#### [Your instructions]
Nothing but the lines from the start of the records through the line that contains "For every named target in this 300×2576" is to be copied, and each is to be copied exactly.

#### [Data extract]
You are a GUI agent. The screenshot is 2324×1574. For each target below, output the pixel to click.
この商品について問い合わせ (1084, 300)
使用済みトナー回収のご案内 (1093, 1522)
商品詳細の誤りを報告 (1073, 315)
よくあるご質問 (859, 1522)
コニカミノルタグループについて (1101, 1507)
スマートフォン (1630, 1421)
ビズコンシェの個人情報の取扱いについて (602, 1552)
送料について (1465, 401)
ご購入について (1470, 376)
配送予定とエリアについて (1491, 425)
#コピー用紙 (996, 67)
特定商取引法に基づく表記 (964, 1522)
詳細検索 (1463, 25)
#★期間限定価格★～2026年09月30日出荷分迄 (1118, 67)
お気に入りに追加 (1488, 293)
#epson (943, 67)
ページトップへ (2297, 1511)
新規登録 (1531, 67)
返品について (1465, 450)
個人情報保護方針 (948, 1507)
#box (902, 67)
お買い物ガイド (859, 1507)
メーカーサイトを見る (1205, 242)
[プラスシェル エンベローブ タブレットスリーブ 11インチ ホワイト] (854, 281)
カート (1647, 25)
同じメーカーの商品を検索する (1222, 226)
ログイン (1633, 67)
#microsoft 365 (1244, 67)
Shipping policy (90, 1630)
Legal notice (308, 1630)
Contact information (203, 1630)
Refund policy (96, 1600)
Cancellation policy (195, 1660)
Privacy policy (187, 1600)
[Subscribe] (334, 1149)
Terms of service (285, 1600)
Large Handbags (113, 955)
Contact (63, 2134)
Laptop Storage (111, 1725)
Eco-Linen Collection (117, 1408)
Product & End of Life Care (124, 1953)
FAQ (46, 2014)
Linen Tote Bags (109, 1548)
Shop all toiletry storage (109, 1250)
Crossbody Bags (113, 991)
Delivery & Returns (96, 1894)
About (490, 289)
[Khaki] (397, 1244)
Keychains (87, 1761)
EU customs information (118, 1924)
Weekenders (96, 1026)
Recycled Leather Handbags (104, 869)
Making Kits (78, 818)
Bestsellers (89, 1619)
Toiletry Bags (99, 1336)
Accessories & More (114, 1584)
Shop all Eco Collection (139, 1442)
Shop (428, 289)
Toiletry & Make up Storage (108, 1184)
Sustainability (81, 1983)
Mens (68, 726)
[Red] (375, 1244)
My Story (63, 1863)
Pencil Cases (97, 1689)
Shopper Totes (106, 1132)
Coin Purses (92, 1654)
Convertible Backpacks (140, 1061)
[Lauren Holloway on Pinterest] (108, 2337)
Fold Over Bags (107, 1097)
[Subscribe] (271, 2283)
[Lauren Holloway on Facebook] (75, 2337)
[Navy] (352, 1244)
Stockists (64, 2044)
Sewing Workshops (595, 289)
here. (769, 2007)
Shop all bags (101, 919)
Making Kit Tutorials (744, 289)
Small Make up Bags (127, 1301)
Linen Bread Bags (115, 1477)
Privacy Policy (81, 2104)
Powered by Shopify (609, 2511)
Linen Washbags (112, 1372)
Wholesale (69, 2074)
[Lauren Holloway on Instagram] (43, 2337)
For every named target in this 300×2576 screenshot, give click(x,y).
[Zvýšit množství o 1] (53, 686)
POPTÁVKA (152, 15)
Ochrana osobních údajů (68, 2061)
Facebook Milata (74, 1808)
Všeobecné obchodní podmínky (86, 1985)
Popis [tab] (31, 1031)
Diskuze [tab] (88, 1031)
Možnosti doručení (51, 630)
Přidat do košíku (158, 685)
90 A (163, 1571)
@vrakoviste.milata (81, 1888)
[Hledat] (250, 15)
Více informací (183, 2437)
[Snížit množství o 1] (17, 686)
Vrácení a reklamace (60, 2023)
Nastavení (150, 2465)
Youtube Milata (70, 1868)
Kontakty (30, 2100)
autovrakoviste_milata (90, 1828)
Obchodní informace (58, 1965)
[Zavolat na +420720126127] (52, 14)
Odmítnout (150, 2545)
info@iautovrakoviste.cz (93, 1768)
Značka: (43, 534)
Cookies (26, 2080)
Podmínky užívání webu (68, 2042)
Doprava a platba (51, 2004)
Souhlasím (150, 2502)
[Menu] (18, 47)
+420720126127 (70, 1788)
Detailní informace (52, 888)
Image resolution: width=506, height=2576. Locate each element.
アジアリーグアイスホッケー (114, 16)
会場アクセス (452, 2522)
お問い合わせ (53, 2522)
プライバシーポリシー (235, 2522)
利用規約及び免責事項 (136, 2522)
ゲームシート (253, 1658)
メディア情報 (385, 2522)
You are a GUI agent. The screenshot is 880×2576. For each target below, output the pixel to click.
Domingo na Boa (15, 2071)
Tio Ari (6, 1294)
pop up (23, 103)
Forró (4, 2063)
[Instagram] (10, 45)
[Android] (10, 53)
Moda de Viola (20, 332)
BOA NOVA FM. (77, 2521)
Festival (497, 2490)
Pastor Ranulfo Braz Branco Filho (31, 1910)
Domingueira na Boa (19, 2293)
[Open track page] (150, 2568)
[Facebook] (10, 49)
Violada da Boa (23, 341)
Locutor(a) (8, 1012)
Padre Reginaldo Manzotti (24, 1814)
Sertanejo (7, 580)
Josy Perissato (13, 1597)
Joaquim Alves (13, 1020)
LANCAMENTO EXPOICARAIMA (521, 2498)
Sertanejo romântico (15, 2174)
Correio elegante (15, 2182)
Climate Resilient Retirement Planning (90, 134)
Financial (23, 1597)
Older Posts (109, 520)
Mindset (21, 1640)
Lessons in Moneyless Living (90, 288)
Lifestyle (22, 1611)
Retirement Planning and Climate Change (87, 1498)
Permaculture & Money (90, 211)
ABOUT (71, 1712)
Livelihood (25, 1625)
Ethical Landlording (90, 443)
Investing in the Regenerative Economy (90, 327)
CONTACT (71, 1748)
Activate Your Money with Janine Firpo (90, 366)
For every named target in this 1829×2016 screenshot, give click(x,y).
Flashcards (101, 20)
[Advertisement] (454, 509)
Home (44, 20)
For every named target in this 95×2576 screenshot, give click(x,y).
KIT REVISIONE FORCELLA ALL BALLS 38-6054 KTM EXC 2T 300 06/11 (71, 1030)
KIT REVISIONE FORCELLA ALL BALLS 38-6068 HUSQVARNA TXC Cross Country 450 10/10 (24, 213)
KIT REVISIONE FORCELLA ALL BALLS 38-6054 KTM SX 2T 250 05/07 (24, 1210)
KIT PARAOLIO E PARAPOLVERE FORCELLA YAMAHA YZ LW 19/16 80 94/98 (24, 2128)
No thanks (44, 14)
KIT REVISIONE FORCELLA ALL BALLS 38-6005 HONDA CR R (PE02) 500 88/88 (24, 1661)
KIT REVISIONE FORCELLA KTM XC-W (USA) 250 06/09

#### [Exercise result]
You are a GUI agent. The screenshot is 2324×1574. For each target below, output the pixel to click.
この商品について問い合わせ (1084, 300)
使用済みトナー回収のご案内 (1093, 1522)
商品詳細の誤りを報告 (1073, 315)
よくあるご質問 (859, 1522)
コニカミノルタグループについて (1101, 1507)
スマートフォン (1630, 1421)
ビズコンシェの個人情報の取扱いについて (602, 1552)
送料について (1465, 401)
ご購入について (1470, 376)
配送予定とエリアについて (1491, 425)
#コピー用紙 (996, 67)
特定商取引法に基づく表記 (964, 1522)
詳細検索 (1463, 25)
#★期間限定価格★～2026年09月30日出荷分迄 (1118, 67)
お気に入りに追加 (1488, 293)
#epson (943, 67)
ページトップへ (2297, 1511)
新規登録 (1531, 67)
返品について (1465, 450)
個人情報保護方針 (948, 1507)
#box (902, 67)
お買い物ガイド (859, 1507)
メーカーサイトを見る (1205, 242)
[プラスシェル エンベローブ タブレットスリーブ 11インチ ホワイト] (854, 281)
カート (1647, 25)
同じメーカーの商品を検索する (1222, 226)
ログイン (1633, 67)
#microsoft 365 (1244, 67)
Shipping policy (90, 1630)
Legal notice (308, 1630)
Contact information (203, 1630)
Refund policy (96, 1600)
Cancellation policy (195, 1660)
Privacy policy (187, 1600)
[Subscribe] (334, 1149)
Terms of service (285, 1600)
Large Handbags (113, 955)
Contact (63, 2134)
Laptop Storage (111, 1725)
Eco-Linen Collection (117, 1408)
Product & End of Life Care (124, 1953)
FAQ (46, 2014)
Linen Tote Bags (109, 1548)
Shop all toiletry storage (109, 1250)
Crossbody Bags (113, 991)
Delivery & Returns (96, 1894)
About (490, 289)
[Khaki] (397, 1244)
Keychains (87, 1761)
EU customs information (118, 1924)
Weekenders (96, 1026)
Recycled Leather Handbags (104, 869)
Making Kits (78, 818)
Bestsellers (89, 1619)
Toiletry Bags (99, 1336)
Accessories & More (114, 1584)
Shop all Eco Collection (139, 1442)
Shop (428, 289)
Toiletry & Make up Storage (108, 1184)
Sustainability (81, 1983)
Mens (68, 726)
[Red] (375, 1244)
My Story (63, 1863)
Pencil Cases (97, 1689)
Shopper Totes (106, 1132)
Coin Purses (92, 1654)
Convertible Backpacks (140, 1061)
[Lauren Holloway on Pinterest] (108, 2337)
Fold Over Bags (107, 1097)
[Subscribe] (271, 2283)
[Lauren Holloway on Facebook] (75, 2337)
[Navy] (352, 1244)
Stockists (64, 2044)
Sewing Workshops (595, 289)
here. (769, 2007)
Shop all bags (101, 919)
Making Kit Tutorials (744, 289)
Small Make up Bags (127, 1301)
Linen Bread Bags (115, 1477)
Privacy Policy (81, 2104)
Powered by Shopify (609, 2511)
Linen Washbags (112, 1372)
Wholesale (69, 2074)
[Lauren Holloway on Instagram] (43, 2337)
For every named target in this 300×2576 screenshot, give click(x,y).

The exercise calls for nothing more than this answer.